::: DATA UNDER STUDY :::
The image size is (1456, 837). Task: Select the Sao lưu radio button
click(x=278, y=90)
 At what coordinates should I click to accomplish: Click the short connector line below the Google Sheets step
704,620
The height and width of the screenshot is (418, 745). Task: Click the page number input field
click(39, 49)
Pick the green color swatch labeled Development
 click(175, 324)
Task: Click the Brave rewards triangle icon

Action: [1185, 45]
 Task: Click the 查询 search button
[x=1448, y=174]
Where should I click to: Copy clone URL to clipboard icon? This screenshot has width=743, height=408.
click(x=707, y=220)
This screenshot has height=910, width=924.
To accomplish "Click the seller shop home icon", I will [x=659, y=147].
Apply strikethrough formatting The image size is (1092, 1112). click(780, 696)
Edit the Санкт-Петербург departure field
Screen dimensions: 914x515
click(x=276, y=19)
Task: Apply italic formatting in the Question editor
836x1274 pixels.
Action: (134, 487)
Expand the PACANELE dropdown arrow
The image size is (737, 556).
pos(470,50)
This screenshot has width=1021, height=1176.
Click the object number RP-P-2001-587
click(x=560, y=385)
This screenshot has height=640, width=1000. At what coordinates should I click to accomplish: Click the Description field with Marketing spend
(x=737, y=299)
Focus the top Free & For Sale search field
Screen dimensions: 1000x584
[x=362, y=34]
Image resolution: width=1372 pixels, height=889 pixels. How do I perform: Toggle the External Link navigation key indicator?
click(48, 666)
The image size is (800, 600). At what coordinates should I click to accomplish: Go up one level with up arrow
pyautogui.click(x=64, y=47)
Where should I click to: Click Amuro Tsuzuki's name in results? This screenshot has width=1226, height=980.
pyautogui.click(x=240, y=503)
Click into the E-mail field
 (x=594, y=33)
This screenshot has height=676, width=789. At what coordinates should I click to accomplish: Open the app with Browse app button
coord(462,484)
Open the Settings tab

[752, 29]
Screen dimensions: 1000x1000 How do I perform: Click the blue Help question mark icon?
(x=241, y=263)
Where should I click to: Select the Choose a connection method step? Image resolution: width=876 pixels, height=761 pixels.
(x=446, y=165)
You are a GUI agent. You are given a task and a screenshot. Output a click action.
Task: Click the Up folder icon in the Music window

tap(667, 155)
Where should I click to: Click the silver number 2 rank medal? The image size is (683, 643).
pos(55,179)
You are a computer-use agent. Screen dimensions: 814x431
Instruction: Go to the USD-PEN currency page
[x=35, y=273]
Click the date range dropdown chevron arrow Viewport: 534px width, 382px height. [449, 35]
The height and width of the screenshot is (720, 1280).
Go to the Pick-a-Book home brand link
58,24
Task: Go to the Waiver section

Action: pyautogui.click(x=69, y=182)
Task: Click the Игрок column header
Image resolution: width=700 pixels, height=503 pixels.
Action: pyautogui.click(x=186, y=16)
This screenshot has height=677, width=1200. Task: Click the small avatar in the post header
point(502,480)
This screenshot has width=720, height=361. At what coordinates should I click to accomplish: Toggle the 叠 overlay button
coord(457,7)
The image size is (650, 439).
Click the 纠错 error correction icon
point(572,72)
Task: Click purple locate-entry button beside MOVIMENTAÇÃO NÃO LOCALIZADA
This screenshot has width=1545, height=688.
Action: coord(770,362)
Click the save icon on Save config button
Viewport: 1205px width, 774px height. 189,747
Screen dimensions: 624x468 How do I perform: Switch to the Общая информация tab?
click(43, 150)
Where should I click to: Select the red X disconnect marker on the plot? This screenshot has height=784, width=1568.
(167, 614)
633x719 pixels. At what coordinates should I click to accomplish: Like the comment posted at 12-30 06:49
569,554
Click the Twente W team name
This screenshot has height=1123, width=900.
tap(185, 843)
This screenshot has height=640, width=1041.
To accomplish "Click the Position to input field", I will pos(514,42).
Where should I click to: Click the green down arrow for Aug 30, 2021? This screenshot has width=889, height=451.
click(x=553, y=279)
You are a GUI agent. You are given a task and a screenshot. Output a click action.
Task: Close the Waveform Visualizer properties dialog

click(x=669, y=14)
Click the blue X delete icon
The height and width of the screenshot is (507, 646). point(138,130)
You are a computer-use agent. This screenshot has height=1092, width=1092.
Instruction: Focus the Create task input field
:::
▸ **WORK INSTRUCTION**
Among the entries above, which lines include "agent"? List them all.

▸ **FINAL ANSWER**
You are a GUI agent. You are given a task and a screenshot. Output a click action.
You are a computer-use agent. Screen dimensions: 814x431
You are a GUI agent. You are given a task and a screenshot. Output a click action.
You are a computer-use agent. This screenshot has height=1092, width=1092.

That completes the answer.